HomeLawrence LedgerLawrence Ledger NewsLawrence Township police chief reviews 2020 during budget presentation

Lawrence Township police chief reviews 2020 during budget presentation

While the COVID-19 pandemic was challenging to society as a whole, it was especially challenging to Lawrence Township’s first responders, from police officers to firefighters and emergency medical technicians.

Police Chief Brian Caloiaro outlined the impact of COVID-19 on the Lawrence Township Police Department’s operations – from issuing fewer traffic tickets to fewer calls for service and a steep decline in major crimes – at the Lawrence Township Council’s Feb. 16 meeting.

Each year, department heads – ranging from the Health Department to the Department of Public Works and the Construction Department – share their budget requests and offer details on what their department has accomplished in the preceding year with the Township Council.

“It was a very interesting, difficult and challenging year. Law enforcement was very different. We had to change the way we did policing to keep the officers and the public safe (from the virus),” Caloiaro said.

There were no in-person roll calls at the beginning of shift changes for the officers, Caloiaro said. Police officers conducted more business on the telephone rather than in person, for the safety of the officers and for that of the callers, he said.

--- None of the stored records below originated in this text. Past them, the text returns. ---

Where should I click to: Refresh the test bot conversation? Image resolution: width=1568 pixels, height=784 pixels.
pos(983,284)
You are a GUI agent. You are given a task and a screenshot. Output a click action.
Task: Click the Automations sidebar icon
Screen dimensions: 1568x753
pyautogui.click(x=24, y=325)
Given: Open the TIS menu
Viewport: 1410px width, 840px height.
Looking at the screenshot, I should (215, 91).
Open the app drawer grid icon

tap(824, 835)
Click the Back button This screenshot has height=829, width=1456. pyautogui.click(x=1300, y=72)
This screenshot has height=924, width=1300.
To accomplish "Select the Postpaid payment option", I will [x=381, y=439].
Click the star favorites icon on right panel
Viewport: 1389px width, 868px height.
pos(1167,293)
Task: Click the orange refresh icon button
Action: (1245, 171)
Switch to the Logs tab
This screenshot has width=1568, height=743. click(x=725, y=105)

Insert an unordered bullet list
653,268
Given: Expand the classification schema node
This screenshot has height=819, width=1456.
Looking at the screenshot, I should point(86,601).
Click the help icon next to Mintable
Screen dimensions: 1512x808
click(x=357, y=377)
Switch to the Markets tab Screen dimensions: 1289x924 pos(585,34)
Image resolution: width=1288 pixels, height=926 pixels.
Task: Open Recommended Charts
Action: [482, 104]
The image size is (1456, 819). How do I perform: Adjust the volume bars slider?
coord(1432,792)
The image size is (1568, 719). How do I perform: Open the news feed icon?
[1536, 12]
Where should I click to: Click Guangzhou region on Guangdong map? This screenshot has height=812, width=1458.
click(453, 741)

Comparing 2019 to 2020, major crime overall decreased by nearly 20%, Caloiaro said. There was a steep drop in the eight major crimes that make up the Uniform Crime Report – from 645 crimes in 2019 to 517 in 2020.

The eight major crimes in the Uniform Crime Report – from murder to arson to burglaries and car thefts – are reported to the Federal Bureau of Investigation by every law enforcement agency in the United States every year.

There were no murders in 2019 or 2020, but the number of reported rapes was the same at 10 each in both years.

There was one reported case of arson in 2020, compared to two in 2019.

Assaults went up by three in a year-to-year comparison – from 119 in 2019 to 122 in 2020.

But robberies declined, from 11 in 2019 to eight in 2020.

Burglaries dropped from 73 in 2019 to 61 in 2020, and the number of larceny/thefts went down from 408 in 2019 to 291 in 2020.

Motor vehicle thefts went up by two, year over year, from 22 stolen cars to 24 stolen cars.

While the decrease in the eight major crimes could be attributed to the COVID-19 lockdowns, it did not apply to domestic violence, Caloiaro said. The reports of domestic violence went up from 168 in 2019 to 227 in 2020, or by 35%.

Police issued fewer traffic tickets in 2020 because of the drop in cars on the road due to the COVID-19 lockdown. Officers issued 2,708 traffic tickets in 2020, compared to 8,927 in 2019.

Officers arrested 25 intoxicated drivers in 2020, which is a drop from 37 intoxicated drivers in 2019.

Looking ahead, Caloiaro said turnover among police officers due to retirement may present a challenge. Over the next five years, 24 of the Lawrence Township Police Department’s 56 officers will be eligible to retire – seven of them alone in 2021, he said.

Five new police officers have been hired to replace retirees, Caloiaro said. It takes about one year before a new police officer is ready to patrol alone, including the time that a new police officer spends in the police academy.

When Township Councilwoman Cathleen Lewis said the new recruits – four White men and one Black man – do not reflect the makeup of the community, Caloiaro said it is partly due to Lawrence Township’s participation in the state’s Civil Service program.

Would-be police officers must take the Civil Service exam and then are ranked according to test results. A municipality must choose one out of the top three ranking test-takers. If a candidate is a military veteran, he or she is “bumped” to the top of the list, Caloiaro said.

The Police Department goes to college fairs to attract police candidates, but “it makes it more difficult with Civil Service,” Caloiaro said. There is a requirement that would-be police officers must live in Lawrence Township when they apply for a job at the Lawrence Township Police Department.

“I am a firm believer in homegrown police officers. They have a sense of pride in the community because they grew up here,” Caloiaro said.

Township Councilmen John Ryan and Christopher Bobbitt thanked Caloiaro and all of the Lawrence Township police officers – from the patrol officers to the sergeants and lieutenants – for their dedication.

“Thank you for everything. You are a great leader and you have a great command staff,” Mayor Jim Kownacki told Caloiaro, acknowledging police Lts. Joseph Amodio, Timothy Drew, Joseph Caloiaro, Joseph Lech IV and Christopher Longo.